Just over a month ago, Gannett offered $1.5 billion to purchase local broadcast operator Belo as a way to strengthen its TV coverage, which primarily benefits from rising political advertising. Gannett’s stated goal in buying the Dallas-based local TV owner involves creating an advertising and content “SuperGroup,” ultimately serving as the basis for a wider digital sales network, something Gannett had hoped to achieve with its former newspaper paper partners in the defunct quadrantONE joint venture.

Not much was said individually about how Gannett’s smaller digital properties, which include e-circulars provider ShopLocal, daily discount outfit Deal Chicken, mobile rewards program Mobestream Media (Key Ring) and Facebook ad platform Blinq Media, fit into the SuperGroup, but as digital and traditional draw closer together, it’s easy to see how those entities and the broadcast affiliates could dovetail nicely.

Among the hints Martore provided in the call was highlighting some of its new digital offerings.

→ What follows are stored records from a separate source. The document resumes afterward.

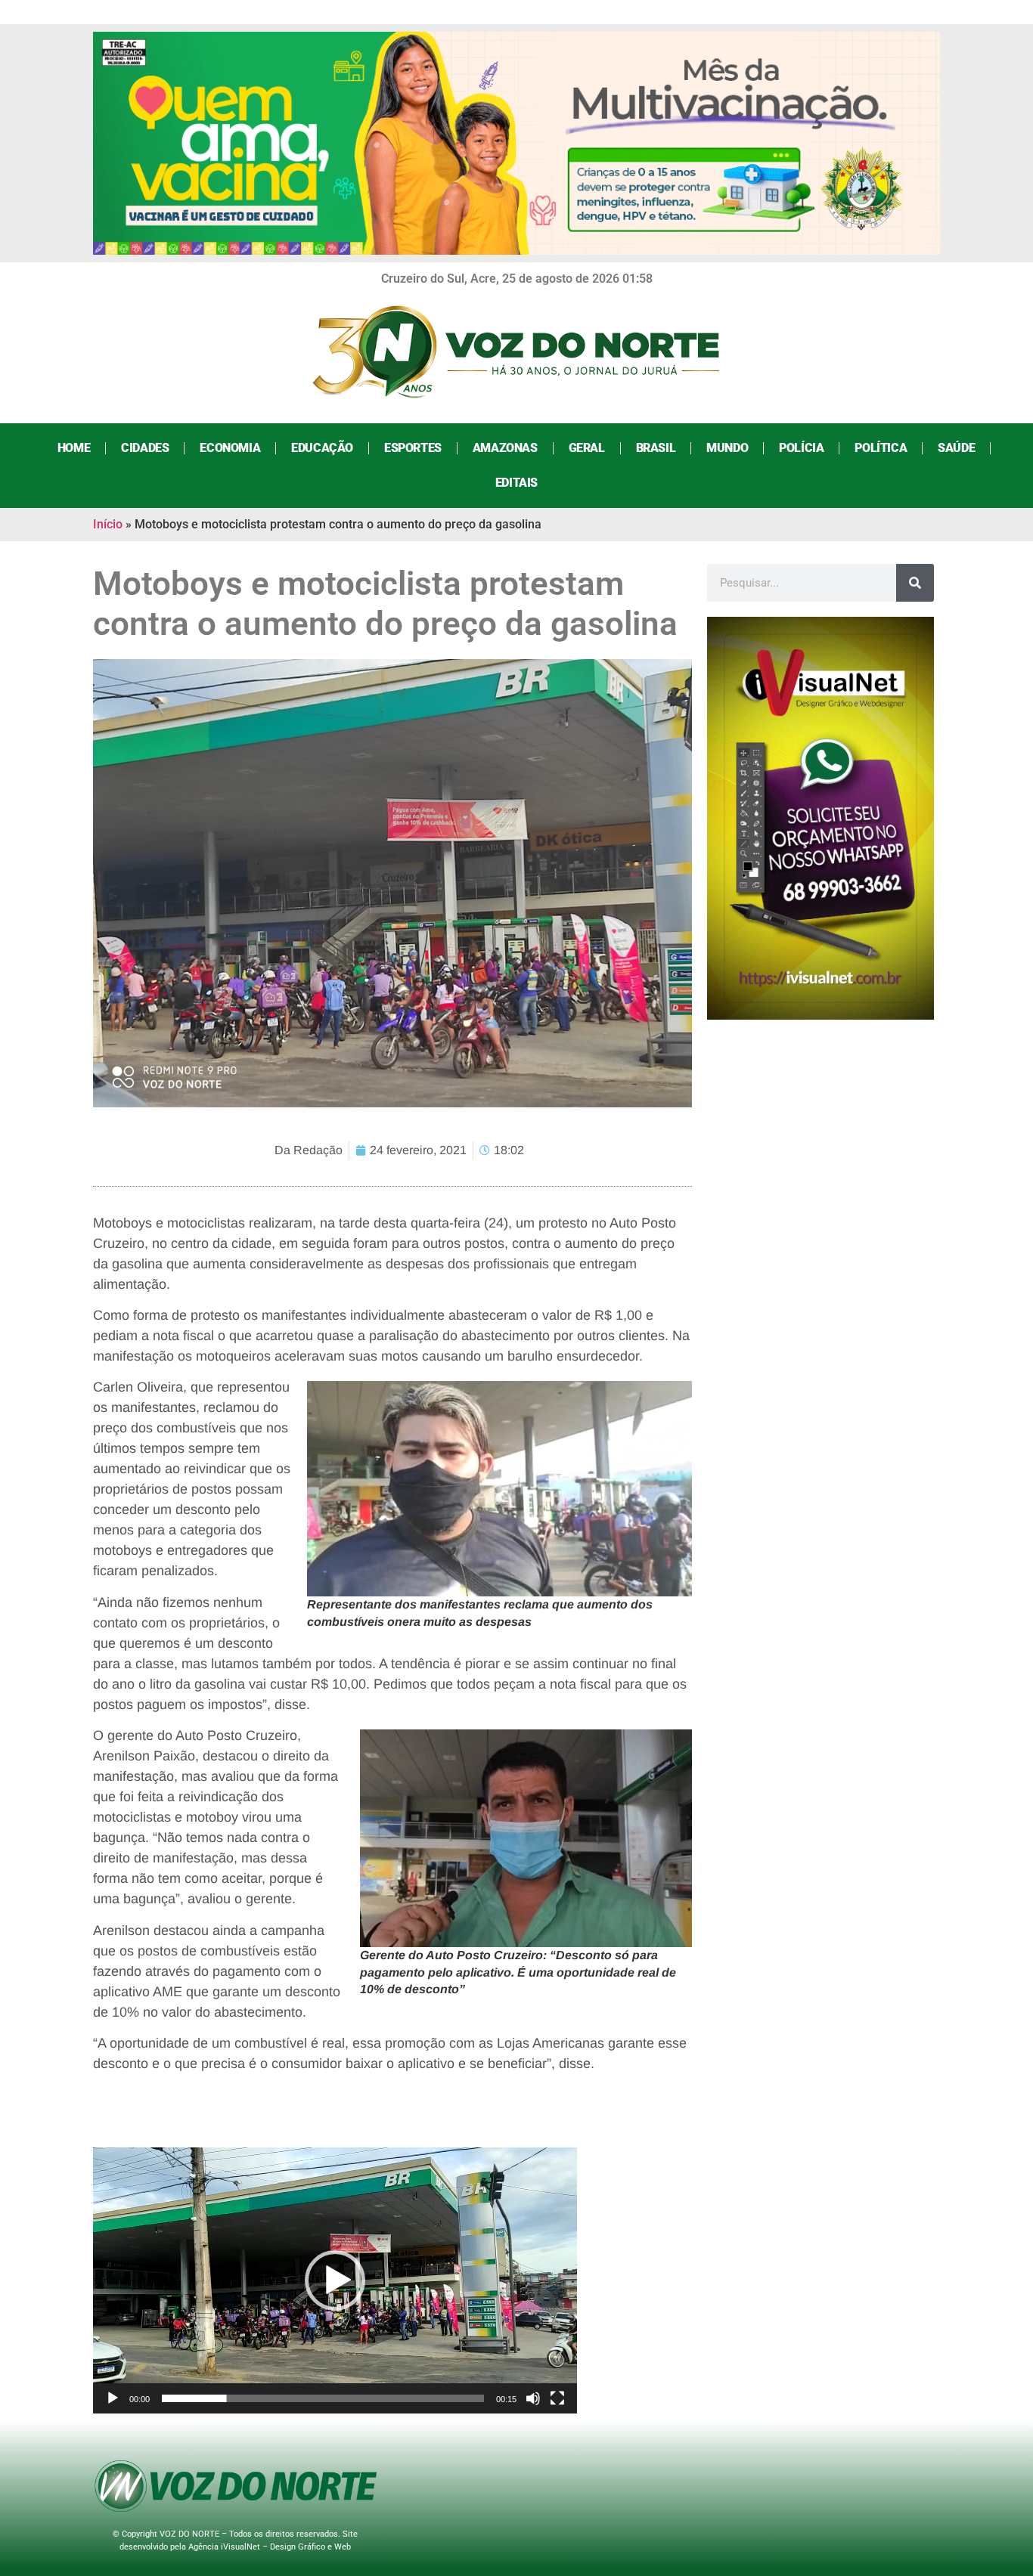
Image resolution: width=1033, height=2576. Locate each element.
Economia (230, 448)
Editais (516, 482)
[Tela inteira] (557, 2398)
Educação (322, 448)
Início (108, 524)
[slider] (323, 2398)
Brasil (656, 448)
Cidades (145, 448)
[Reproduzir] (112, 2398)
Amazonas (505, 448)
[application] (335, 2280)
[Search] (915, 583)
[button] (335, 2280)
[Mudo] (533, 2398)
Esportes (413, 448)
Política (881, 448)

For example, sports – along with weather – has always been the primary audience and advertising builder for local media. This quarter, Gannett’s Sports Group debuted “For The Win,” which Martore described as a mobile first, social sharing-focused product.

“The launch of what we call FTW was sponsored exclusively and subsequently renewed at a significant CPM and effective annual run rate,” she said. “We are also pleased that since our acquisition of Big League Sports last year and the roll up of all Gannett’s sport assets into the Sports Group, we have maintained a top 5 audience position as measured by comScore as we continue to increase digital audience and scale and revenue opportunities.”

Digital Marketing Services is shaping up another important part of Gannett’s transitional plans. The unit’s existence reflects the industrywide “publisher as marketing agency” trend. The Digital Marketing Services is intended to leverage Gannett’s local brand presence and sales expertise to help develop advertisers’ strategies outside of the usual selling of inventory for its newspapers and TV properties. In Q2, the unit boasted a 90% revenue gain, though that was off of a relatively modest base. True growth won’t be known until next year.

In the meantime, Gannett is also hoping to augment digital advertising with paying digital subscribers. While Martore’s previously stated goal was to have 250,000 to 300,000 paying digital subs by the end of 2013, it reported only 65,000 by the year’s halfway mark.